UW Başkanı Ana Mari Cauce, protestoculara karşı sert bir şekilde çıktı ve bunun "yasadışı bir bina işgali" olduğunu ve barışçıl olmadığını söyledi. Ayrıca, grubun 7 Ekim 2023’te Hamas’ın İsrailli sivillere yönelik terör saldırılarını kutlayan açıklamasını da kınadı. Cauce yaptığı açıklamada, "Üniversite bu tür korkunç ve yıkıcı davranışlardan korkmayacak ve bu tür yıkıcı taktikler kullanan veya bunlara göz yuman herhangi bir grupla diyaloğa girmeyecektir" dedi. "TÜM öğrencilerimizin, öğretim üyelerimizin, personelimizin ve ziyaretçilerimizin kampüslerimizde güvende ve hoş karşılandıklarını hissetmeleri için antisemitizme, ırkçılığa ve her türlü önyargıya karşı eylemlerimize devam edeceğiz." ifadelerini kullandı.
Görev gücü şu anda, kampüslerdeki antisemitizme karşı önlem almadığı bildirilen 60’tan fazla üniversiteyi soruşturuyor. Bu soruşturmalar sonucunda, Harvard, Brown, Cornell, Northwestern, Columbia, Princeton ve Pennsylvania Üniversitesi olmak üzere yedi kurumun halihazırda fonları azaltıldı. HHS Sekreteri Robert F. Kennedy, Jr. yaptığı açıklamada, "Şiddete, tacize veya Yahudi öğrencilerin açıkça sindirilmesine hoşgörü gösteren hiçbir kurumun milyarlarca vergi mükellefi desteği almasını beklememesi gerektiğini" belirtti. "Bu siyasetle ilgili değil, federal olarak finanse edilen bir üniversitenin yasayı uygulayıp uygulamadığı, sivil hakları koruyup korumadığı ve tüm öğrenciler için güvenli bir ortamı teşvik edip etmediğiyle ilgili" dedi.
Protestocular, Pazartesi günü binayı işgal ettikten sonra, 14 Ekim 2024’te El-Aksa Hastanesi’nin bombalanması sırasında öldürülen Gazze’li 19 yaşındaki Filistinli bir adam olan Shaban Al-Dalou’nun adını taşıyan bir pankart astılar ve sembolik olarak yeniden adlandırdılar. İsrail, tesisin içine yerleştirilmiş bir Hamas komuta merkezini hedef aldığını söyledi.

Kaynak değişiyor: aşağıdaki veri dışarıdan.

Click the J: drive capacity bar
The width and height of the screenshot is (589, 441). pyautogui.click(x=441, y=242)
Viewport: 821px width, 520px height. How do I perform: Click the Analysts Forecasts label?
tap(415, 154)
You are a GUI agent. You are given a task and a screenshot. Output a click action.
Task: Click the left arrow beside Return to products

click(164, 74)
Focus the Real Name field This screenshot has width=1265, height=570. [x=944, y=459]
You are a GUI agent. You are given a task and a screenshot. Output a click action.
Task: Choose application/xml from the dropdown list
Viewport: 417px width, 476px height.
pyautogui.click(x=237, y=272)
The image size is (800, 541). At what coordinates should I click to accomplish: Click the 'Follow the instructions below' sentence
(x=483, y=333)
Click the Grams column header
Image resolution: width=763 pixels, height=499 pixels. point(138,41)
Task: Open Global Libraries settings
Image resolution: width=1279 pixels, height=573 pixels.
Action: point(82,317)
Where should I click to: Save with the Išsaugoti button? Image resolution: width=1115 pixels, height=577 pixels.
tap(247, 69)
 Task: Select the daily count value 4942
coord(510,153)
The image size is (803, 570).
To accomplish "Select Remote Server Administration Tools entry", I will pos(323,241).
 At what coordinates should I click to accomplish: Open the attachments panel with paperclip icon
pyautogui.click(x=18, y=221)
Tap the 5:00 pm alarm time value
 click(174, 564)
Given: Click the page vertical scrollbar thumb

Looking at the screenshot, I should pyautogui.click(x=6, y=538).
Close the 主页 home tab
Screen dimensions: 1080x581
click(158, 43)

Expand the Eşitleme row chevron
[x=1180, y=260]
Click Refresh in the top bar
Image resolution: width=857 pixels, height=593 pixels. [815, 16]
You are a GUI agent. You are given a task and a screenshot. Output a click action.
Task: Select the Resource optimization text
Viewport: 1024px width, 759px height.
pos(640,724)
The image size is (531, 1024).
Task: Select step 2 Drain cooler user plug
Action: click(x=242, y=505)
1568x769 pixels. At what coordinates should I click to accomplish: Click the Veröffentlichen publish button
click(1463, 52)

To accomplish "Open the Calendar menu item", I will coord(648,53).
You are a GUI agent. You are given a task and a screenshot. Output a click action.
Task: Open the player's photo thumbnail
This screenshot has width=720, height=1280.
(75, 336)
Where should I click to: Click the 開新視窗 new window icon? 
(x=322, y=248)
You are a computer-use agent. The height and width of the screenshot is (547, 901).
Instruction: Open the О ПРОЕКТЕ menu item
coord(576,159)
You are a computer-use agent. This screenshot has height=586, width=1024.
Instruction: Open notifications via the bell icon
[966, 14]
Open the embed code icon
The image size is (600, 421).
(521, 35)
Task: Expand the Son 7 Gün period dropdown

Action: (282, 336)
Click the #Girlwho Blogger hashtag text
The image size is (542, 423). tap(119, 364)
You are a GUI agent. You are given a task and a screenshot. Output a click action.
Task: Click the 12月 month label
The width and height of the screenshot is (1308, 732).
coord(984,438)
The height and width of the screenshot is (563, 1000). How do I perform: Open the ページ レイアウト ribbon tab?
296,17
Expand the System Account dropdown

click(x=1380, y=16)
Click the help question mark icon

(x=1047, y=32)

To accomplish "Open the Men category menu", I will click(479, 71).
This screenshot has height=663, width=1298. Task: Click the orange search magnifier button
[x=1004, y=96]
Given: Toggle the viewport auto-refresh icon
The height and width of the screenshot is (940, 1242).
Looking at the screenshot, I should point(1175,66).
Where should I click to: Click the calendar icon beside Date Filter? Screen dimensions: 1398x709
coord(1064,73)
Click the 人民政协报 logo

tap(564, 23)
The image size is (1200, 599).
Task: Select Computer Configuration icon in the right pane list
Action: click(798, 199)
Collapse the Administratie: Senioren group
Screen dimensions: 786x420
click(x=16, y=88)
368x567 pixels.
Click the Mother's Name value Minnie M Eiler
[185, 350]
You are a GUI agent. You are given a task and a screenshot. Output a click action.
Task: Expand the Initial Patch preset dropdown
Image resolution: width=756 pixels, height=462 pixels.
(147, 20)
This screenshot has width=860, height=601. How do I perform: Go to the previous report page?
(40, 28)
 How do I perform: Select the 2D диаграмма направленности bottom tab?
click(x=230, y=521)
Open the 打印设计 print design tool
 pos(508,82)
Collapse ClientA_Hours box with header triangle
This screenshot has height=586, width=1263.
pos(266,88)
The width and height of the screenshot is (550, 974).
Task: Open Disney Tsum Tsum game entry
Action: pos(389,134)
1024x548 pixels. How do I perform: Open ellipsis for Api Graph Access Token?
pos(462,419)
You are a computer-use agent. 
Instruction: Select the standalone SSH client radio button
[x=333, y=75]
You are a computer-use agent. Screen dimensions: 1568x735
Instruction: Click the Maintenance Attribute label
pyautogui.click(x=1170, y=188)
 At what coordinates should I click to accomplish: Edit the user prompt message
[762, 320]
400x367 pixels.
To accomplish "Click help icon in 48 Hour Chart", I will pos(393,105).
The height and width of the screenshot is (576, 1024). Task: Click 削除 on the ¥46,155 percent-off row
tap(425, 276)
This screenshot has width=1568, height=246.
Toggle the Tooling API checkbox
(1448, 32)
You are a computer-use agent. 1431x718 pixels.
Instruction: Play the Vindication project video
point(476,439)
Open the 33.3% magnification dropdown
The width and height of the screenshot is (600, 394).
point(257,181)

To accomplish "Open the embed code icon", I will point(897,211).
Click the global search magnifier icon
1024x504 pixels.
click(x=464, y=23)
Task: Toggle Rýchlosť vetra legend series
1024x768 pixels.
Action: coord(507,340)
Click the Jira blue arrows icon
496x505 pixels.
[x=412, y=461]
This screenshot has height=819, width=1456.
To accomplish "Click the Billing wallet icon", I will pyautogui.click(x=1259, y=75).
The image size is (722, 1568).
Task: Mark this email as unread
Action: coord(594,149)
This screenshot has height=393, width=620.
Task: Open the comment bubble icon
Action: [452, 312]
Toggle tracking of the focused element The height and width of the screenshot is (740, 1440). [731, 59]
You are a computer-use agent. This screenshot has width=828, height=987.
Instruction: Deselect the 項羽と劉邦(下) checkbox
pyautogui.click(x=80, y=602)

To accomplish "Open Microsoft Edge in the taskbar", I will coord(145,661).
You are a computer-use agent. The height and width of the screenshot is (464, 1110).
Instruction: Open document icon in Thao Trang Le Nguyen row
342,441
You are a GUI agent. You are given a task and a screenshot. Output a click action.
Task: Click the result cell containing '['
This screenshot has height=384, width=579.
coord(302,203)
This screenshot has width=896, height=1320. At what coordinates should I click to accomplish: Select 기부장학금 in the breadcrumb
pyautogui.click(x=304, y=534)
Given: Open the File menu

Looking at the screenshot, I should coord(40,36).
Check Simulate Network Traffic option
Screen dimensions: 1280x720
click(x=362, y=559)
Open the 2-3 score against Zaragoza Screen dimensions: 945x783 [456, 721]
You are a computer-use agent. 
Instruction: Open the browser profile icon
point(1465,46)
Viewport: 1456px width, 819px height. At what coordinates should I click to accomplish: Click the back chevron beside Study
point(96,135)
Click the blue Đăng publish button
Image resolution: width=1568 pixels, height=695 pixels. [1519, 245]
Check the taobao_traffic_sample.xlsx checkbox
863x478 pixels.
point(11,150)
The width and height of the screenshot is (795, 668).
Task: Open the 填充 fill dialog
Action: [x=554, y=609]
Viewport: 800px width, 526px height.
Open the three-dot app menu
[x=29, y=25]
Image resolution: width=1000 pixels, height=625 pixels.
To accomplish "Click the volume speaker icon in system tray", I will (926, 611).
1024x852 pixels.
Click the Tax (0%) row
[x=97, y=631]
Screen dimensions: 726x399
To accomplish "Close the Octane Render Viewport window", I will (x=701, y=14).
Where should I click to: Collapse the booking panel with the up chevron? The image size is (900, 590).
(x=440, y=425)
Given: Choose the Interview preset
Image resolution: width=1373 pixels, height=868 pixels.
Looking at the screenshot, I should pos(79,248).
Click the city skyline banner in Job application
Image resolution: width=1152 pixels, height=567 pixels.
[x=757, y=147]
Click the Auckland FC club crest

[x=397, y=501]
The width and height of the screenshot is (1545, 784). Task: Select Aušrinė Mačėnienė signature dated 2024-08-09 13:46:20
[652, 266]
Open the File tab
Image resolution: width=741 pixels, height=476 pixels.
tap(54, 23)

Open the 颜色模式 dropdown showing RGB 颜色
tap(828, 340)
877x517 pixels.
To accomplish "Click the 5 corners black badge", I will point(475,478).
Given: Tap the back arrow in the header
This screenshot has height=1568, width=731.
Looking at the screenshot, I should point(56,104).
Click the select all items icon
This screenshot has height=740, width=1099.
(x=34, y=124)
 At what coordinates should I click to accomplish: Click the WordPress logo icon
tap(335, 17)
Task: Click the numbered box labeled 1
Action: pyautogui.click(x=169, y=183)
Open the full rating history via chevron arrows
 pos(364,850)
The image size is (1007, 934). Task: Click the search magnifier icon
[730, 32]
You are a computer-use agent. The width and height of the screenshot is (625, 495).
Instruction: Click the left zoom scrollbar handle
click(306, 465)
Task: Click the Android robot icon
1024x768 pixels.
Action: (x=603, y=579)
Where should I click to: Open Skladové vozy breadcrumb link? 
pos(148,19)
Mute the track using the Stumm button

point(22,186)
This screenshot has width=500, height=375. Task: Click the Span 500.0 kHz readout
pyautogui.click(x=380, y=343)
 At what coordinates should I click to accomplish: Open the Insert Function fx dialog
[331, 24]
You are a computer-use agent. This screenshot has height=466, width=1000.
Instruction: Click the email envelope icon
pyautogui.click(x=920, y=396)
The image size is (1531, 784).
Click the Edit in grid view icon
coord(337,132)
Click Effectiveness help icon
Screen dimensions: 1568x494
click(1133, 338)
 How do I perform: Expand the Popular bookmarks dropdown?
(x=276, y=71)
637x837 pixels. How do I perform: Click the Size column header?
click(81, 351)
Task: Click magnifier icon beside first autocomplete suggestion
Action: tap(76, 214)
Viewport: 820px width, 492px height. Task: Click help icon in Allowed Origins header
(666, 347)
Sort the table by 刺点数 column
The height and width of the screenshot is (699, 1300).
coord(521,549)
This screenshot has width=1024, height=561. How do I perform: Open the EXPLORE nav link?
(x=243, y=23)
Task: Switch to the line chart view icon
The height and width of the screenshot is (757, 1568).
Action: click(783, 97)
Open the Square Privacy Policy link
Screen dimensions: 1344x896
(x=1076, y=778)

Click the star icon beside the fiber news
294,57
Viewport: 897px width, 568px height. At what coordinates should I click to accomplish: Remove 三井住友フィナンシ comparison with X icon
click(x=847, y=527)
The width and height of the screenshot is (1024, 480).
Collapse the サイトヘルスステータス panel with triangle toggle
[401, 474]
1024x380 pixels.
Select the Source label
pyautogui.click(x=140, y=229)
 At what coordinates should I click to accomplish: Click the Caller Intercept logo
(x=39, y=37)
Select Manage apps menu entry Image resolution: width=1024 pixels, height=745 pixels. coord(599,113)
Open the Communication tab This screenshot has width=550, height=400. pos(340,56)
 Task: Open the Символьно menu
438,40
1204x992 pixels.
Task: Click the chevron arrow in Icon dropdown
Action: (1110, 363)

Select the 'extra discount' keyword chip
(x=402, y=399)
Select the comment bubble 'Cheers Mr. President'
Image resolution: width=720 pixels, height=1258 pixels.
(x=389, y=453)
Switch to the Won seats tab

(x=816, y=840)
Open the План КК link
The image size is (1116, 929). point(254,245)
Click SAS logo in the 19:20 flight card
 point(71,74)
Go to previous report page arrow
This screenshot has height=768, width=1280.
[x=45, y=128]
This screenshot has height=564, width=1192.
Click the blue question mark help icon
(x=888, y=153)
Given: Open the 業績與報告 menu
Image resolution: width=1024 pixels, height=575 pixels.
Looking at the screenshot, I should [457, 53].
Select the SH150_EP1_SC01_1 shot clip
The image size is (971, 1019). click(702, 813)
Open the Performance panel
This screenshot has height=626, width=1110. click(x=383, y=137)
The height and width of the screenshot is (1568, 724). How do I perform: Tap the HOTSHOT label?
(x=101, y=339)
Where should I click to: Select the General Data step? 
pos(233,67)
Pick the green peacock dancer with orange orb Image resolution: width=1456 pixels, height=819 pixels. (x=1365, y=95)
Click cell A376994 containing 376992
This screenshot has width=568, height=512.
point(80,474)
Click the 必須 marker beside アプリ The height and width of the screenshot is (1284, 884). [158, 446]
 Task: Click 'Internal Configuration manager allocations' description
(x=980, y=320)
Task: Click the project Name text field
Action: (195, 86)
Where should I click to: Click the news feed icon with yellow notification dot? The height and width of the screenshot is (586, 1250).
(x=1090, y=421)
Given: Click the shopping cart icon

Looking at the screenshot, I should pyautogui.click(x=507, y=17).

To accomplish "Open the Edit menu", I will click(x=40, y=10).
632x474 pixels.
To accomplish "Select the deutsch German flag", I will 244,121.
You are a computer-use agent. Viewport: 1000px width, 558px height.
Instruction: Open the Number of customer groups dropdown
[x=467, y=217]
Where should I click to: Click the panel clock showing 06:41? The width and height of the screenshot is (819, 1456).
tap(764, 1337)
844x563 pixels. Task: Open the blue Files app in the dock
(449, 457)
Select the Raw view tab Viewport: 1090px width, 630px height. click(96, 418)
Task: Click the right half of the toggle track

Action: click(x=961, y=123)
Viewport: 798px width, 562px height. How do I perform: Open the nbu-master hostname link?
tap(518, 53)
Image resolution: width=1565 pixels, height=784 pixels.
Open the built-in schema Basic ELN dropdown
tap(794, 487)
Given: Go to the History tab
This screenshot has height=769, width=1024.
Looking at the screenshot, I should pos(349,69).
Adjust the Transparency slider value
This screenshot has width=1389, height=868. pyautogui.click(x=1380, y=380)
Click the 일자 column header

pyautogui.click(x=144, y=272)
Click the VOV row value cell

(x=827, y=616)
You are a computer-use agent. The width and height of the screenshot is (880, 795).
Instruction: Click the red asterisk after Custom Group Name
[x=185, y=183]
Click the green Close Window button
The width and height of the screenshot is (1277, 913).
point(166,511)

Grup, tutuklananları desteklemek amacıyla Perşembe günü yerel saatle 13:00’de kampüsteki Gerberding Hall önünde bir protesto daha planlıyor. Üniversitedeki gerginliğin devam edeceği sinyalleri veriliyor. Hem üniversite yönetimi, hem görev gücü hem de öğrenci grupları arasındaki bu karmaşık ilişki, uzun vadeli sonuçlar doğurabilecek gibi görünüyor. Bu durum, diğer üniversitelerde de benzer eylemlerin tetiklenmesine yol açabilir. Soruşturmanın sonuçları ve üniversitenin alacağı önlemler yakından takip ediliyor.